In 2018, the district administration had taken all the steps including checking the water sources which were found fit for drinking.
A number of patients are undergoing treatment too. Yet, despite all measures to check the cause, including any possible water contamination, the deaths and disease continue, admit officials.
The matter was first raised by a pathologist, Ajay Rathore who has a lab in Ner taluka close by. In 2018, 14 persons had died in the village. Rathore says after a lull in 2020 people again started developing kidney troubles. A 45-year-old man and a 40-year-old woman have died this month. Both were undergoing kidney treatment. “So far, 23 have died,” says Rathore as he names some of the patients undergoing treatment.

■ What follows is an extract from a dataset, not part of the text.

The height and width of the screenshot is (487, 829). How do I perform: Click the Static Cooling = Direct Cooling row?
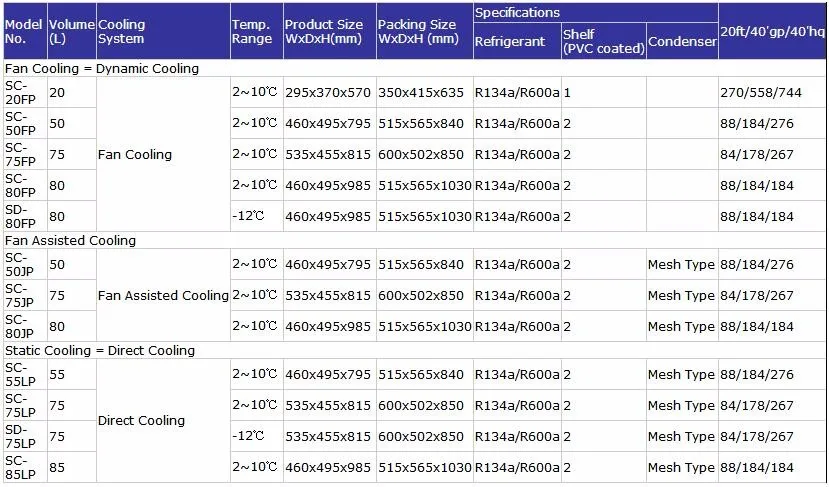(100, 350)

A source in the village said that post 2018, the government had set up a water purification plant at the village but not more than 20% of the residents use it. “They have to pay around ₹5 per container for the pure water. Instead they prefer the direct supply through borewell,” the source said.
On Thursday, the district health officer (DHO) Dr PS Chavan visited the village. Chavan told TOI that since 2018 water samples have been taken every six months. “If found unfit such as having fluoride content, the sources are closed. Yet the diseases continues. A further probe will be taken up,” Chavan said.
Yavatmal district collector Amol Yedge confirmed the two deaths saying that the matter will be investigated. He said similar complaints were raised from some other villages too where water samples were checked “but no impurity was found”.
Congress neta Devanand Pawar, who had brought a team of doctors to the village, says that the issue remains neglected after 2018 “when the intensity was so much that doctors referred it as Asola disease”. “The root cause needs to be probed. It was because of Asola, the Government Medical College at Yavatmal got 12 dialysis machines,” he said.
Yavatmal GMC has the highest number of dialysis machines in the state, and are being used to full capacity. Currently, 50 patients are on regular dialysis, which is the last step before transplantation. “The only free facility is at GMC Yavatmal and patients from remote villages often find it difficult to reach,” said sources in the GMC.